The sensory neuropeptide calcitonin gene-related peptide (CGRP) plays a role in primary headaches and CGRP receptor antagonists are effective in migraine treatment. CGRP is a potent vasodilator raising the possibility that antagonism of its receptor could have cardiovascular effects. We therefore investigated the effects of the anti-migraine CGRP receptor antagonist telcagepant (MK-0974) on human isolated coronary arteries. Arteries with different internal diameters (ID) were studied to assess the potential for differential effects across the coronary vascular bed. The concentration-dependent relaxation responses to human αCGRP were greater in distal (ID: 600-1000 μm, Emax=83±7%) than proximal coronary arteries (ID: 2-3 mm, Emax=23±9%), coronary arteries from explanted hearts (ID 3-5 mm, Emax=11±3%) and coronary arterioles (ID: 200-300 μm, Emax=15±7%).
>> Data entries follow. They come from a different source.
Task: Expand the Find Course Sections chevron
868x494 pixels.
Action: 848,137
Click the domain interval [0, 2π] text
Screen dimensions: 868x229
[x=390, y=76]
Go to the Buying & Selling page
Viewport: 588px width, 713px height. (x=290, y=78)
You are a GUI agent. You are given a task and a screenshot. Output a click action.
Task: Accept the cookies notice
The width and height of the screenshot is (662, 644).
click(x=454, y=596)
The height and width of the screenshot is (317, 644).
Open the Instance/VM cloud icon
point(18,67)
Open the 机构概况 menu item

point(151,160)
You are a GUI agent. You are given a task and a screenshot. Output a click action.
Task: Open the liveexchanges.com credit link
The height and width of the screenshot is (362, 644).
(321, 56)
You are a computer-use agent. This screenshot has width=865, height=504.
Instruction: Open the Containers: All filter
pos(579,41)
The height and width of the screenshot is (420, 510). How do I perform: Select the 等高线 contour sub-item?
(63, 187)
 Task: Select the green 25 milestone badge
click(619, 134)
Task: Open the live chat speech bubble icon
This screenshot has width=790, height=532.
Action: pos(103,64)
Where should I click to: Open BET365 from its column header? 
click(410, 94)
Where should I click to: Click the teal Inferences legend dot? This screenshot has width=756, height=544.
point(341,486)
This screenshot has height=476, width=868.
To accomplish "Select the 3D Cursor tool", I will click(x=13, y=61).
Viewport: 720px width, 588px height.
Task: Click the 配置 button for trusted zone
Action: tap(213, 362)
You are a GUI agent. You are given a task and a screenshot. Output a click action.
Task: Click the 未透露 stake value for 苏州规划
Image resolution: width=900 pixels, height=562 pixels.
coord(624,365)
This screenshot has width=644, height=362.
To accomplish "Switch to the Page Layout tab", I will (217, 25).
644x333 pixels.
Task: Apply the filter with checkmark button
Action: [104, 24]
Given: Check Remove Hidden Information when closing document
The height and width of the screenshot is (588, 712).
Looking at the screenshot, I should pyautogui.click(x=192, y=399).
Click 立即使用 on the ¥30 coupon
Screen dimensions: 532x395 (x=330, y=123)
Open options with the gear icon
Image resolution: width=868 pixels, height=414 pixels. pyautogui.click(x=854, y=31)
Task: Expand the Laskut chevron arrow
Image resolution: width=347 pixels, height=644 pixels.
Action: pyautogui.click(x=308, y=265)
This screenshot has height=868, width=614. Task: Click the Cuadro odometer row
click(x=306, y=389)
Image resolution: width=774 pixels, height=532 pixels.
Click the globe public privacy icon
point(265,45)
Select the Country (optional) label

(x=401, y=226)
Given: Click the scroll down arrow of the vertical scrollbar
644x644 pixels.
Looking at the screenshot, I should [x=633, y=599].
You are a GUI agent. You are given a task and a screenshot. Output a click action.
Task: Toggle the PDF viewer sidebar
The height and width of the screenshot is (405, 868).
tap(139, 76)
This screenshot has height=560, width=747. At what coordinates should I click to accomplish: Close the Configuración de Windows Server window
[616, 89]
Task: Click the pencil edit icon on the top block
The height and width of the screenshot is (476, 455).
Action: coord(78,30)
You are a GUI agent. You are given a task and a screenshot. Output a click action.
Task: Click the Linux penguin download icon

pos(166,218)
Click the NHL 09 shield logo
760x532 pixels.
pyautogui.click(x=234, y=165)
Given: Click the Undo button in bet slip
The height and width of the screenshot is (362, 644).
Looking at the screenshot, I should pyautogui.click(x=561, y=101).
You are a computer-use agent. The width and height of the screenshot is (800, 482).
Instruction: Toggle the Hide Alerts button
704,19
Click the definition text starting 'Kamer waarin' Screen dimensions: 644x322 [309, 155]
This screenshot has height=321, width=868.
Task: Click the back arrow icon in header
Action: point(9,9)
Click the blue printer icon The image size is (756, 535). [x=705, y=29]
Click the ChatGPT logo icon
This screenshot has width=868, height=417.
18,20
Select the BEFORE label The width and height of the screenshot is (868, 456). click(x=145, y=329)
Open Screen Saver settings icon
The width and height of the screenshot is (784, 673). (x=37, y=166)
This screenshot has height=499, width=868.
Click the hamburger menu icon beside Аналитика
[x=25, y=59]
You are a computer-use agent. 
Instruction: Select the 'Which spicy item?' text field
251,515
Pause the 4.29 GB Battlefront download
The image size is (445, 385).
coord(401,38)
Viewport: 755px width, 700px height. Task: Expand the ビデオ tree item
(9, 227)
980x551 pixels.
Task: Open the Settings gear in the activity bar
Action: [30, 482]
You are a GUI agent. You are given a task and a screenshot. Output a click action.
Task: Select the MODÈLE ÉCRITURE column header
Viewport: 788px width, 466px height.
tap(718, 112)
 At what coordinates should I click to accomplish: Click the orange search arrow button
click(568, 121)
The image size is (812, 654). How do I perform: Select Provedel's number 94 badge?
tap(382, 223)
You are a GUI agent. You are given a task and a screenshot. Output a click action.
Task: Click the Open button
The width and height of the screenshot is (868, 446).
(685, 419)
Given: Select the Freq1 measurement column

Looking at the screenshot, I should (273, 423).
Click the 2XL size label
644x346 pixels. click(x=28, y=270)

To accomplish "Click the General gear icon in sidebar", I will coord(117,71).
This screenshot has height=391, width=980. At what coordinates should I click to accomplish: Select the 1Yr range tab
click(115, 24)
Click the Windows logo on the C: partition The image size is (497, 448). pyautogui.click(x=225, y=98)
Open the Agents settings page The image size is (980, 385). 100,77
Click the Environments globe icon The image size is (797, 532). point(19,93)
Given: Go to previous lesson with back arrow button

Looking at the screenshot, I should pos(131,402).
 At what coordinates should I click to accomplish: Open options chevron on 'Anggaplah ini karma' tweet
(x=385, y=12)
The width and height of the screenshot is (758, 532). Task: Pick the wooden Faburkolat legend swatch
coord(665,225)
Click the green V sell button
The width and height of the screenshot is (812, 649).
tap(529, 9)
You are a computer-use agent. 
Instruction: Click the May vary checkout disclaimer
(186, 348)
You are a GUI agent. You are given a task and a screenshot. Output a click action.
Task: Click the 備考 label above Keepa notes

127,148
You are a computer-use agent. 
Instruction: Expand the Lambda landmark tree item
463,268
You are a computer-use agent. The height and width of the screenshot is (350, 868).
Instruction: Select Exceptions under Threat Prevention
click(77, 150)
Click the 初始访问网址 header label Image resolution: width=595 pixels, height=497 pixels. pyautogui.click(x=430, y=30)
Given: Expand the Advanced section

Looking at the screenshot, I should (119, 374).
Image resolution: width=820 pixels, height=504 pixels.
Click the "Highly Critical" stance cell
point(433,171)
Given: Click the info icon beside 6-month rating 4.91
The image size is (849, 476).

Telcagepant alone did not induce contraction or relaxation of these coronary blood vessels. Pre-treatment with telcagepant (10 nM to 1 μM) antagonized αCGRP-induced relaxation competitively in distal coronary arteries (pA2 =8.43±0.24), proximal coronary arteries and coronary arterioles (telcagepant 1 μM giving pKB =7.89±0.13 and 7.78±0.16 respectively). αCGRP significantly increased cAMP levels in distal, but not proximal coronary arteries and this was abolished by pretreatment with telcagepant. Immunohistochemistry revealed the expression and co-localization of the CGRP1 receptor elements calcitonin like receptor (CLR) and receptor activity modifying protein 1 (RAMP1) in the smooth muscle cells in the media layer of human coronary arteries. These findings in vitro support the cardiovascular safety of CGRP receptor antagonists and suggest that telcagepant is unlikely to induce coronary side effects under normal cardiovascular conditions.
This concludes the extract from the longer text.